• _TASK ITEM_
Taking the line with "The width and height of the screenshot is (744, 744)." as the first and the line with "Click the momentum=0.5" as the last, set down exactly every line in that range from the entries below, and no more.

• _Stored items_
------------------------------------------------------------------------

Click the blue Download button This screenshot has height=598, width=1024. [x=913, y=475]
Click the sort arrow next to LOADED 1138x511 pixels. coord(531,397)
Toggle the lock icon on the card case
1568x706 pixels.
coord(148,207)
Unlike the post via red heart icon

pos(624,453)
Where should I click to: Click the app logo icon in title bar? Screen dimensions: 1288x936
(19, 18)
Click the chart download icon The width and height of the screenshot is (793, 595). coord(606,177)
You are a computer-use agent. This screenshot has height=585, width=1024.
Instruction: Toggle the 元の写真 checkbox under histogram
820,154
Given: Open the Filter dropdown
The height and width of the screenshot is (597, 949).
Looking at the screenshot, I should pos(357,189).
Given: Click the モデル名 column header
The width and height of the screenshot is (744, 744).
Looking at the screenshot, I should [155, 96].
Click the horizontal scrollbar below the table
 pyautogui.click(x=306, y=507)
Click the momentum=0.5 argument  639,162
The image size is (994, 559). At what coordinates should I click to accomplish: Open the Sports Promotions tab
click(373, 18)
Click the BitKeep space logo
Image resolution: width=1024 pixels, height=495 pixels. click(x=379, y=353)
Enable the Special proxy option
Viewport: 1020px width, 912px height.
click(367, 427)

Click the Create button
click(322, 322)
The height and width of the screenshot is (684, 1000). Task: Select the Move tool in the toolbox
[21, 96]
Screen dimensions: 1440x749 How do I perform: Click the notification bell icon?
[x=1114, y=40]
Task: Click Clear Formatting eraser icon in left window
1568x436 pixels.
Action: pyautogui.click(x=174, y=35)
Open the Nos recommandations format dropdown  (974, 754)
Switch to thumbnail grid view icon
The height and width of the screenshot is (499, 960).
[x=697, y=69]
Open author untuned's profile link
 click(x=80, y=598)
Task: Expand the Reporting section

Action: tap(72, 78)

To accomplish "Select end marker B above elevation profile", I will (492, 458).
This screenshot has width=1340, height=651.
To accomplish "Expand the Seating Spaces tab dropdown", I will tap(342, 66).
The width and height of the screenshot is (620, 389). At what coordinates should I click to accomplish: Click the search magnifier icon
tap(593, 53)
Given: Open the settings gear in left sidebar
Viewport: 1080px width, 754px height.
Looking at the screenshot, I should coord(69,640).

------------------------------------------------------------------------

• _TASK RESPONSE_
The width and height of the screenshot is (744, 744).
Looking at the screenshot, I should [155, 96].
Click the horizontal scrollbar below the table
 pyautogui.click(x=306, y=507)
Click the momentum=0.5 argument  639,162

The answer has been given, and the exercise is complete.